Help that exists without a report
The motion specifically asks the council to signpost people to Survivors in Transition, which supports survivors regardless of whether the abuse has been reported to the police. That detail matters: for many survivors, reporting is not a step they feel able to take — and may never be.
"Specialist services like Survivors in Transition exist because many survivors live with unresolved trauma for years, sometimes decades, before seeking help," Ellis said. "Public leadership that normalises conversations about sexual violence and signposts support can make a profound difference to people who may be silently struggling. You are not alone."
The council's campaign will also be accompanied by a letter to the government advocating for sustained national investment in specialist sexual harm services.
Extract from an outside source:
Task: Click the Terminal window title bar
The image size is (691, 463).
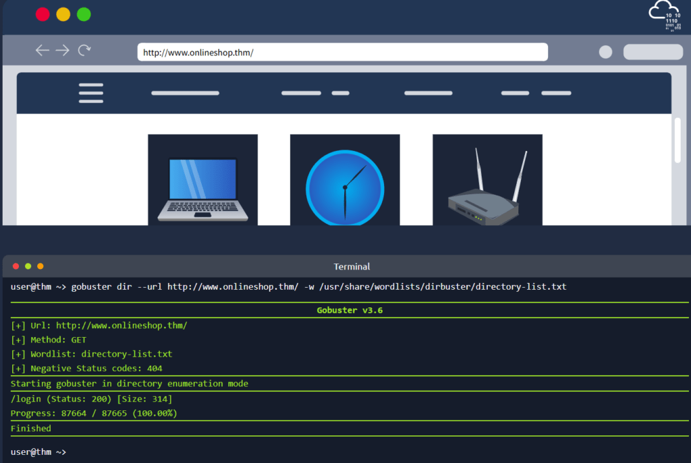Action: [x=351, y=266]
Cllr Leach pointed to the Welsh government's recently announced ten-year strategy on preventing and responding to child sexual abuse, which includes enhanced professional training, improved therapeutic services, and public awareness campaigns, as an encouraging sign of what national commitment can look like.
"This is very encouraging," she said, "a sign that things are starting to move in the right direction."
The bottom line
In a single chamber session, three elected representatives chose to make themselves visible as survivors — not because they had to, but because they understood that visibility matters. Around 10,000 people in Suffolk may be living with the aftermath of sexual violence right now, most of them in silence. The council's campaign cannot reach all of them. But as Cllr Leach put it: "We can ensure that in Suffolk, anyone affected knows that they are not alone, they will be heard and support is available."
If you have been affected by sexual violence, Survivors in Transition can be contacted via their website. Further signposting is available through Suffolk County Council.